PM Should Have Called For My Wife's Release, Says Husband Of Briton Held In Iran

PM Should Have Called For My Wife's Release, Says Husband Of Briton Held In Iran

The husband of a British-Iranian woman being held behind bars in Tehran has criticised the Government's response to her plight as she prepares for an appeal in the latest stage of the battle for her freedom.

Charity worker Nazanin Zaghari-Ratcliffe is in jail for allegedly plotting to topple the government in Tehran but details of the charges against her have been kept secret and her husband Richard Ratcliffe claimed she was being used as a "bargaining chip" in a diplomatic spat between Iran and the UK.

Mr Ratcliffe said Theresa May and her ministers could have "publicly stood up for Nazanin more" and should have called for her release.

The Prime Minister raised concerns about Mrs Zaghari-Ratcliffe with Iranian president Hassan Rouhani in the margins of the UN General Assembly in New York in September.

Mr Ratcliffe said: "She raised those concerns in September. What happened after September? Nothing much, really."

He said it was a "good thing" that she did raise concerns but "the Prime Minister raising criticisms would be better, the Prime Minister calling for her release would be better still".

Mrs Zaghari-Ratcliffe, from Hampstead, north-west London, was arrested at Tehran Airport on April 3 2016 with her two-year-old daughter Gabriella.

Mr Ratcliffe has suggested her detention is being used by the Tehran government in an attempt to get the British authorities to pay for an arms deal with Iran struck in the 1970s.

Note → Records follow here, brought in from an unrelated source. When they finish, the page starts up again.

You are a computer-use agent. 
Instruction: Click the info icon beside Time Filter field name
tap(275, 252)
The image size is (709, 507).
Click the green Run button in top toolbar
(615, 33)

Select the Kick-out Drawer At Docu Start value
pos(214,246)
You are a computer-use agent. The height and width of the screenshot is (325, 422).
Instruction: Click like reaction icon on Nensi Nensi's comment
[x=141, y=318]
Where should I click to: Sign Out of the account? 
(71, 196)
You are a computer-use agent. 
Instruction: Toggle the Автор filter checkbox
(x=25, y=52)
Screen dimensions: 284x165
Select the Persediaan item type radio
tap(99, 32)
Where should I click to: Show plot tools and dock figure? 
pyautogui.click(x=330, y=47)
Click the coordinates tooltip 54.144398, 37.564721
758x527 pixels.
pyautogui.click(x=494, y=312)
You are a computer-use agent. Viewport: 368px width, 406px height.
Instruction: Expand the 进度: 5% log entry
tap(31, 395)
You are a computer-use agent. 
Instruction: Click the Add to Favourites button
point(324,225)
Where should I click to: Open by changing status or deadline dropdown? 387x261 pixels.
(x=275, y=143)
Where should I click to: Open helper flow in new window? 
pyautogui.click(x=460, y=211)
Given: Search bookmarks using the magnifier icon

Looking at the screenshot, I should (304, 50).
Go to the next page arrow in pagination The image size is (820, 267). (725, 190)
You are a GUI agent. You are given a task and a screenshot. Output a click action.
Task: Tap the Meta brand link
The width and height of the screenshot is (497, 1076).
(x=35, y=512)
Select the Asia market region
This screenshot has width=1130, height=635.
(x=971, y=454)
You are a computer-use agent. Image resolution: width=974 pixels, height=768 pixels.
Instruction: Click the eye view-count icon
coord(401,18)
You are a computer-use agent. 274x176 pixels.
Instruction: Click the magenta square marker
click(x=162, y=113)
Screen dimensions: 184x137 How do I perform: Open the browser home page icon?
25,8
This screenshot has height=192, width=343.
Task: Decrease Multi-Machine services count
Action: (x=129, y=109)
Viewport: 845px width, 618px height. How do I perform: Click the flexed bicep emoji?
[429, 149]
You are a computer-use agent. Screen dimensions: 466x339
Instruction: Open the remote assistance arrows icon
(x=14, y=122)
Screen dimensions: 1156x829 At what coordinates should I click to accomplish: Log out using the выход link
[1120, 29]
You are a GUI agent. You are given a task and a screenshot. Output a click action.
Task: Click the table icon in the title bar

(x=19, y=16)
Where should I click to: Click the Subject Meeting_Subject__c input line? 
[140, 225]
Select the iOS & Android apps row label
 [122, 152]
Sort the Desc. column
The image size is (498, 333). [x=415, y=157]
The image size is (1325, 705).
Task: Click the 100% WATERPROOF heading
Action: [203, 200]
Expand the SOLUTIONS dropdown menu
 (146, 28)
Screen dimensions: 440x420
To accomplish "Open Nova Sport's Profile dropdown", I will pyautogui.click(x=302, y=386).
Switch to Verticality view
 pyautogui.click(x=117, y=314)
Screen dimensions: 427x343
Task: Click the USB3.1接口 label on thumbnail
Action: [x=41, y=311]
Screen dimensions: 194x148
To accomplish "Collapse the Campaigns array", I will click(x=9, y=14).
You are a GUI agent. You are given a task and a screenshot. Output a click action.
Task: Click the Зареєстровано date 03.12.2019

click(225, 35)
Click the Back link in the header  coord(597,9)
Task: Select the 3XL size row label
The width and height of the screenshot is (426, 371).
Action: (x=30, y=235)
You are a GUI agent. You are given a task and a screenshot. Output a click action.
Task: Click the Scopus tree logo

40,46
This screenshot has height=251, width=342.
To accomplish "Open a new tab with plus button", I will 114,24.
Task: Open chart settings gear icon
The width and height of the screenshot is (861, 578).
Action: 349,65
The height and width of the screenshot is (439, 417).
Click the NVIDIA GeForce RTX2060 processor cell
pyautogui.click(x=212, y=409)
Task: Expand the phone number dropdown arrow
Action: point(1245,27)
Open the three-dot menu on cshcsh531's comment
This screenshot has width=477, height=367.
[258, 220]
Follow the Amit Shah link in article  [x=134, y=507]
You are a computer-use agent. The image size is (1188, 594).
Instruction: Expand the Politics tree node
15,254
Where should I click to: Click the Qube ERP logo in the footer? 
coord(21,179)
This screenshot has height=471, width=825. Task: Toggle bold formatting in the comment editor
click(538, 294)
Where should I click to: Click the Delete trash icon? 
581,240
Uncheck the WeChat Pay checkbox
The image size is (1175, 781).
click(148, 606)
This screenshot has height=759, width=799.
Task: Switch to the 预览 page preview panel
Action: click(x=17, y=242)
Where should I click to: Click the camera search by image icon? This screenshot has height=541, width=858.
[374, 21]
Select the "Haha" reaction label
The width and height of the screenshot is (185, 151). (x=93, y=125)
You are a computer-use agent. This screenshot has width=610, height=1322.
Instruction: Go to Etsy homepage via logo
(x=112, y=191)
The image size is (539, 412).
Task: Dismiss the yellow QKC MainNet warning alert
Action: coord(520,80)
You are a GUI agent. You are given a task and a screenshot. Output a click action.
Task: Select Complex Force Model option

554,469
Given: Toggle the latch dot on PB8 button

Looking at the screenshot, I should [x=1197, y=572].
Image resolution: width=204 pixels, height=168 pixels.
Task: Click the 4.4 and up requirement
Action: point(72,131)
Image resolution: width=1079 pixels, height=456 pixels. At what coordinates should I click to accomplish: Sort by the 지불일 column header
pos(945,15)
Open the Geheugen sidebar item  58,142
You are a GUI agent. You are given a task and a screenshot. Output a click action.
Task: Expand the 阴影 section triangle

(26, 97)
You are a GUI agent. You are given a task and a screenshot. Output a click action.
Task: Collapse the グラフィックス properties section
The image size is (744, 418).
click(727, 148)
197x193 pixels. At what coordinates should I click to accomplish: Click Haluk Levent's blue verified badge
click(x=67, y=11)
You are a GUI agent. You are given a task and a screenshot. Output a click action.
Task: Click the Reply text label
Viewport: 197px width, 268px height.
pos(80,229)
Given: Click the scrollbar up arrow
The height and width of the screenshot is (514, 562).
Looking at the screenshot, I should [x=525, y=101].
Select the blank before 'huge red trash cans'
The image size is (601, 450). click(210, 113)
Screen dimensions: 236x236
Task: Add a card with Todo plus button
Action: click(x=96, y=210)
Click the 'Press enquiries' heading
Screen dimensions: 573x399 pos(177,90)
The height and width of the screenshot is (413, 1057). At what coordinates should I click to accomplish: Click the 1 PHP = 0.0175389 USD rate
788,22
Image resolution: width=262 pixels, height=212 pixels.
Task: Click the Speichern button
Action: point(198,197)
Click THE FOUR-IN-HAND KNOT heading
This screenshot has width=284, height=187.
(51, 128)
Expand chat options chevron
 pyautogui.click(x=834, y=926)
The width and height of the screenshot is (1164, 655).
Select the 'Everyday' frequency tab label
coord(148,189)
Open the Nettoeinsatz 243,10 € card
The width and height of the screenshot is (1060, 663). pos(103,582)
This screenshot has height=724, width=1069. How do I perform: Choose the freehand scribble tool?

"Obviously our family being caught up as a bargaining chip in international politics is a pretty tough place to be," he told BBC Radio 4's Today programme.

He said more details of the charges against her may emerge at the appeal this week, which he hopes could bring an end to her ordeal.

"Who knows how it will go, we live it day by day. We will see where we are on Wednesday with this appeal and we will see what happens afterwards.

"Certainly, the longer it goes on the more pieces there are to pick up afterwards. So, hopefully, the sooner the better."

The Thomson Reuters Foundation worker was moved out of solitary confinement over Christmas and Mr Ratcliffe said his wife's condition had improved.

"To go back a month or so ago she was suicidal and on hunger strike and very, very low and at her wits' end," he said.

"I spoke to her on Christmas Day. She is still very sad and very low but there was more fight in her again. I think having been moved so she is with other women makes a big difference."